東北大は東日本大震災の翌年、災害科学国際研究所(災害研)を発足させ、研究活動を通じ防災推進に取り組んできた。昨年4月、3代目所長に就任した栗山進一教授(災害公衆衛生学)は「被災者の役に立ち、次の災害に備えてもらうことがわれわれの使命。国内外の大学や研究機関と共同研究を行い、知見を生み出していきたい」と語る。

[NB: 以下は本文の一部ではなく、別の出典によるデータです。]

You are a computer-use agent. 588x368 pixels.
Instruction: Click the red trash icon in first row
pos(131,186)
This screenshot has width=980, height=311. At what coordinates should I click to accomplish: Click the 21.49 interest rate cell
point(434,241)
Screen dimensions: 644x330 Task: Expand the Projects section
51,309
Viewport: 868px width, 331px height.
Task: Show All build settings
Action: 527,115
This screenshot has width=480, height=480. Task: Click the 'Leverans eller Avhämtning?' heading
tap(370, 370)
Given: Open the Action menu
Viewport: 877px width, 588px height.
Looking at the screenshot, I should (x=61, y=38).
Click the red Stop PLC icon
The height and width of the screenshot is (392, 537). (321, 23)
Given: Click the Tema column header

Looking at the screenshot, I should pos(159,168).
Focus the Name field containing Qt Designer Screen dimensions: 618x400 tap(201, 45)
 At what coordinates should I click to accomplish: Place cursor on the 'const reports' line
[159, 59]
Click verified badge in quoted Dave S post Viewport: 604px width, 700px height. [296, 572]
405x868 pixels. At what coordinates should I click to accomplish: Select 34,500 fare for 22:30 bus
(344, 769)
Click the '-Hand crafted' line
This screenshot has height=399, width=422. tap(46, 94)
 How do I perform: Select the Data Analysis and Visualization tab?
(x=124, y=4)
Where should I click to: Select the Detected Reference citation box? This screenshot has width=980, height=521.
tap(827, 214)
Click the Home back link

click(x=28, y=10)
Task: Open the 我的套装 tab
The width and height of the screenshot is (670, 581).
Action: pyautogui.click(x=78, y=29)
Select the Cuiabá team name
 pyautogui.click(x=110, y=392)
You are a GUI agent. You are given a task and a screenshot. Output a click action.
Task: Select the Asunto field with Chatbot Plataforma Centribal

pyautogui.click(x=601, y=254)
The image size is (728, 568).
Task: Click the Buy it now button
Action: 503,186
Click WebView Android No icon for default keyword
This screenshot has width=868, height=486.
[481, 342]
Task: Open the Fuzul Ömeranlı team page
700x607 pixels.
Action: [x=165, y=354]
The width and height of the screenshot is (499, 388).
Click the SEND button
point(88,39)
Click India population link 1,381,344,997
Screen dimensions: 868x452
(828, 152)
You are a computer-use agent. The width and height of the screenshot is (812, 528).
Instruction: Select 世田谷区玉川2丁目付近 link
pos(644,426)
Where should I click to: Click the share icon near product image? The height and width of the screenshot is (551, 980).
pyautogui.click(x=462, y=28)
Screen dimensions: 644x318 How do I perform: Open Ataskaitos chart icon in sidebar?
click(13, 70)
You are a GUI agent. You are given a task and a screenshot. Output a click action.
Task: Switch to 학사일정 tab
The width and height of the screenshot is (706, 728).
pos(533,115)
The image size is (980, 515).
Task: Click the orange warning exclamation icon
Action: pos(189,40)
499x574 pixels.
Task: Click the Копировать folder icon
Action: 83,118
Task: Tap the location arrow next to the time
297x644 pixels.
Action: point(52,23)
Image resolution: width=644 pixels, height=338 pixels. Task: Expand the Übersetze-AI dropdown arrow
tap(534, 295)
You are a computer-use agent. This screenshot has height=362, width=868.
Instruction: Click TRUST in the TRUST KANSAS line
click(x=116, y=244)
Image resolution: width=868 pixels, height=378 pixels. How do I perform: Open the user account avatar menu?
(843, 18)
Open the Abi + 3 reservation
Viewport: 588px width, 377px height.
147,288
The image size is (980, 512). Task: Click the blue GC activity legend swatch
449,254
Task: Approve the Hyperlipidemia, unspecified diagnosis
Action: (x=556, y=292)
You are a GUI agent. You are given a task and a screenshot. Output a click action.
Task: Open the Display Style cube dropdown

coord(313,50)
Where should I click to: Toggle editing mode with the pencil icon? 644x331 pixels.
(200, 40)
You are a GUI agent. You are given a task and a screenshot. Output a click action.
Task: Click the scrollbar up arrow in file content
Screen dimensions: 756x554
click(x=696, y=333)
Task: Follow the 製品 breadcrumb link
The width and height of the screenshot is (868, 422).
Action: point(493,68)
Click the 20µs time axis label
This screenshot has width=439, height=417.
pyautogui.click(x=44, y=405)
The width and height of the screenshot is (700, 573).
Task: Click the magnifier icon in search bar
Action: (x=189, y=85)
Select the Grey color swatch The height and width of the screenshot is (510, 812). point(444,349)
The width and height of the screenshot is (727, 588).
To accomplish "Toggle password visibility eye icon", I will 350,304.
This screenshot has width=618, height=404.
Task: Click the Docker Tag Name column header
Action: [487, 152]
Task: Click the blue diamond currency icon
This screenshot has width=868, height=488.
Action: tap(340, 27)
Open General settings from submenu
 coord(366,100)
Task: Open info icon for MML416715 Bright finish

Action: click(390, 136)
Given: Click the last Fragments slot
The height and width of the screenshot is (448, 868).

 災害研はこれまで、報道などを通じて家具の転倒防止や家の耐震化の重要性などを伝えてきた。しかし、元日に発生した能登半島地震の被災状況を見て、栗山氏は「情報発信は十分でない」と感じたという。同氏は、連携する大学と協力し、自治体や住民への呼び掛けなどに一層注力したいと語る。
 一方で、「人は行動をすぐに変えるわけではない」と指摘する。長年、専門分野としてきた「予防医学」でそれを経験したからだ。約50年前は現在と比べ喫煙者の割合は高く、健康に対する意識は低かった。講演会などで生活習慣の改善を訴えてもすぐに実践してくれる人はほとんどおらず、「無力感を感じたこともあった」。
 それでも、健康増進法の改正や学校などで繰り返し取り上げられたことで、徐々に社会の風潮が変わってきた。同氏は、ここ数十年で広がった「禁煙」などを、今度は「防災」に置き換えていきたいと訴える。「一対一で直接呼びかけることも有効だ」として、高齢者や妊婦らと接触する機会が多い保健師が防災対策を呼び掛ける実証実験にも取り組むという。
 震災から13年を迎え、風化を懸念する声もあるが、「防災の取り組みや人々のつながりはいつまでも続く」と強調。「結果として行動を変える人がどれだけいるかが重要だ。私たちにできることを伝えていきたい」と話す。